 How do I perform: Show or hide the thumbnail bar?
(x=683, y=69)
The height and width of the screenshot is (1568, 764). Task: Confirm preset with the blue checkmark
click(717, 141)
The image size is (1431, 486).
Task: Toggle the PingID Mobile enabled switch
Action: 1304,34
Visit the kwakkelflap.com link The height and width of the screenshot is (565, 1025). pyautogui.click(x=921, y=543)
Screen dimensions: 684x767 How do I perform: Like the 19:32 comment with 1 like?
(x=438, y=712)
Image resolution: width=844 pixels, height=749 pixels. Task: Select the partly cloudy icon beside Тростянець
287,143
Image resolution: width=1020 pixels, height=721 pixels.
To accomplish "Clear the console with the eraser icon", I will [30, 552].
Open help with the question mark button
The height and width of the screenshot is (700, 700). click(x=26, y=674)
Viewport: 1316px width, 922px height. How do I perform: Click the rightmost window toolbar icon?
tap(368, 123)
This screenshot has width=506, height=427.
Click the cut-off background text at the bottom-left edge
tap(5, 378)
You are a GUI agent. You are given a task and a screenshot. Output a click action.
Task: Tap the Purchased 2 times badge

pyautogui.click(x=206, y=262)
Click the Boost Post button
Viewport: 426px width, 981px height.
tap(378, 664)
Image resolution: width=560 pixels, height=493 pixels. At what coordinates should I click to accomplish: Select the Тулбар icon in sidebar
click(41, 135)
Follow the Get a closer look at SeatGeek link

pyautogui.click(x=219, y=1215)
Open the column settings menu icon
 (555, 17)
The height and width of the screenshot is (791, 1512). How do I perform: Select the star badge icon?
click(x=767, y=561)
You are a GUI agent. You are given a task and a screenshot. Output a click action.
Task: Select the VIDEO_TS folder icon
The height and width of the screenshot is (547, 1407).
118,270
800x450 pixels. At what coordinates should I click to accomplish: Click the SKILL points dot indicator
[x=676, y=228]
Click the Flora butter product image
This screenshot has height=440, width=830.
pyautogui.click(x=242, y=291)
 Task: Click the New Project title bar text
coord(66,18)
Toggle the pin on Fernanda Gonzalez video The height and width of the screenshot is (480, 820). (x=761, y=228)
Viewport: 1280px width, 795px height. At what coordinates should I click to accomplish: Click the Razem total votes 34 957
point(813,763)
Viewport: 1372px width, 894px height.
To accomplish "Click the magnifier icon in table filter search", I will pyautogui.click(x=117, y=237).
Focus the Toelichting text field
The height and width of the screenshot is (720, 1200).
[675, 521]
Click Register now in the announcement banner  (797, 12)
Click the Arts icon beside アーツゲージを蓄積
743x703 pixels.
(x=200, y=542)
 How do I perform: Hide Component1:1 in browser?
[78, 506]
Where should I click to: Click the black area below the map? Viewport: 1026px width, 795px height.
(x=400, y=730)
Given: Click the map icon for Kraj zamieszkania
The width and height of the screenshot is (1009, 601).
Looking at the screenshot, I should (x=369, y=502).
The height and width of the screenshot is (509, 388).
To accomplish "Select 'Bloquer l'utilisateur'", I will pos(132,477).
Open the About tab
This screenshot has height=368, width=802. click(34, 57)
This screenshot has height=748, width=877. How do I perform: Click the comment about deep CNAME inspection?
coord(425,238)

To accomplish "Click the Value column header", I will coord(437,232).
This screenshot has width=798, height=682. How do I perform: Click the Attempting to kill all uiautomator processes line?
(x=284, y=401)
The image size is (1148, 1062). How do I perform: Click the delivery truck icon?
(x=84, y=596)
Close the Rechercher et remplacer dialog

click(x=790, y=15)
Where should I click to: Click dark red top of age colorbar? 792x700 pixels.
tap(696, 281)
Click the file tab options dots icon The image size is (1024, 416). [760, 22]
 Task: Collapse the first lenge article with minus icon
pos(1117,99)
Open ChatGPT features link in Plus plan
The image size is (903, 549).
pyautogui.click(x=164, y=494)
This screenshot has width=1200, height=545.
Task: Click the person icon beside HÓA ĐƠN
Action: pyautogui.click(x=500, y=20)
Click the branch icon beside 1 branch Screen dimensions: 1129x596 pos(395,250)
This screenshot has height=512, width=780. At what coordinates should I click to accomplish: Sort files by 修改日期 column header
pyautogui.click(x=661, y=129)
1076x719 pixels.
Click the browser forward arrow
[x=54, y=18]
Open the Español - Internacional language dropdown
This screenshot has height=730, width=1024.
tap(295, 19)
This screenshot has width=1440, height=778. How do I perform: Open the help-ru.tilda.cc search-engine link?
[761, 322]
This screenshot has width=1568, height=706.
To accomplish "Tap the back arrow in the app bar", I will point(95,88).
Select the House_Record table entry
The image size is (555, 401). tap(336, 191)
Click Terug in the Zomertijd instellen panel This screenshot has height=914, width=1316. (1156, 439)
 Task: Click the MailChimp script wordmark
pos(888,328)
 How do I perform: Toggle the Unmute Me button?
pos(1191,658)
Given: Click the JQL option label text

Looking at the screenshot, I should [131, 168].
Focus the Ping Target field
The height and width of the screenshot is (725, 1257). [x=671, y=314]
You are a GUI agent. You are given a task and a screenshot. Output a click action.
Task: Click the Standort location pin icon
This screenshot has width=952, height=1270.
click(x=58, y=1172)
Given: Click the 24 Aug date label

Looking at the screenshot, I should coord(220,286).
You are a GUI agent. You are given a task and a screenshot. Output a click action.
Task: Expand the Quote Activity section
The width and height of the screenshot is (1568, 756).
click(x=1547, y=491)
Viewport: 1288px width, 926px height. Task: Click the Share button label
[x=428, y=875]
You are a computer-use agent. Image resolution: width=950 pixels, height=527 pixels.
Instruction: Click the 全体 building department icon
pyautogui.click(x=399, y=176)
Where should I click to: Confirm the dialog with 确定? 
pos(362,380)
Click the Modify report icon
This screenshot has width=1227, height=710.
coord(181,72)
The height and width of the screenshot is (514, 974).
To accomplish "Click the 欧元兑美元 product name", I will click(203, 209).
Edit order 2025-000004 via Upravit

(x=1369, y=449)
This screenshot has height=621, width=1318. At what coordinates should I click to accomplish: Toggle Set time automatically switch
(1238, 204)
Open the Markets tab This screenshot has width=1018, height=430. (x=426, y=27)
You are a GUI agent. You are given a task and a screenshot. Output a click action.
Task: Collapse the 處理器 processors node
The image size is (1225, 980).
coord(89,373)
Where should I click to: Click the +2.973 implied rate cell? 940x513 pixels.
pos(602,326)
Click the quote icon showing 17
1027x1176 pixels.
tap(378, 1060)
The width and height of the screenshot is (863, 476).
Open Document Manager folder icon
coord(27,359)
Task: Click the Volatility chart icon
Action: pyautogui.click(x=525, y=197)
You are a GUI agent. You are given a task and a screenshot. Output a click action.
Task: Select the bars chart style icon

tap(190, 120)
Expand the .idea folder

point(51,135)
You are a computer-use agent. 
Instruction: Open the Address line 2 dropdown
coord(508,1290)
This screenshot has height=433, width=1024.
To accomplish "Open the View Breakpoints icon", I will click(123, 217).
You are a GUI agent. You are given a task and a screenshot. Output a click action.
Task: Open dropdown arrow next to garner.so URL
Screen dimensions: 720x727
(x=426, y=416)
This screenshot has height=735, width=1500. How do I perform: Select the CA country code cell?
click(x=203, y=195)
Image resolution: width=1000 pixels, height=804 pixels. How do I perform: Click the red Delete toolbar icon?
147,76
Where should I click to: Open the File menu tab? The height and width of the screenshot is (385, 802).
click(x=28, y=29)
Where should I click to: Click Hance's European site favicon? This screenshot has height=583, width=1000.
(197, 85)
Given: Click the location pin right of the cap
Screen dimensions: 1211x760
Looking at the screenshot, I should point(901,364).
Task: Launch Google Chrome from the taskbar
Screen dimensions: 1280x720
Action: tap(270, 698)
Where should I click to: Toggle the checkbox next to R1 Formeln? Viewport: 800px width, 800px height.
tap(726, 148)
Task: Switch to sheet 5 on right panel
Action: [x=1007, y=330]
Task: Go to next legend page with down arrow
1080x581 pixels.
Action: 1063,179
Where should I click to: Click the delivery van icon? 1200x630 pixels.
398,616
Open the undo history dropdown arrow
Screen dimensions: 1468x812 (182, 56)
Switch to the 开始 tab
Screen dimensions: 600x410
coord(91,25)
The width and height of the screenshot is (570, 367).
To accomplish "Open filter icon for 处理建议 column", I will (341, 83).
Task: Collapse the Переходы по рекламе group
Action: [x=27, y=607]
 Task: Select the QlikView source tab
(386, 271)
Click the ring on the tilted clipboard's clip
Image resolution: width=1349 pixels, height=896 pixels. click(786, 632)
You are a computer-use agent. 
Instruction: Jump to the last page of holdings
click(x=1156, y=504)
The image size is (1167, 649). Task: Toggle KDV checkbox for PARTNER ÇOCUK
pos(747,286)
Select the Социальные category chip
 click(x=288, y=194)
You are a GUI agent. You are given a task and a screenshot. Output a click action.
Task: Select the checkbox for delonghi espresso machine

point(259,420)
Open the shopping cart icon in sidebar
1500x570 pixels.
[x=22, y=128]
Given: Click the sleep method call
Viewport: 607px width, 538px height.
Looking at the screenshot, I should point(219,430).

> **Problem**
Each line of the material that includes the string "location" is to be counted; give only the final number.

> **Expected output**
2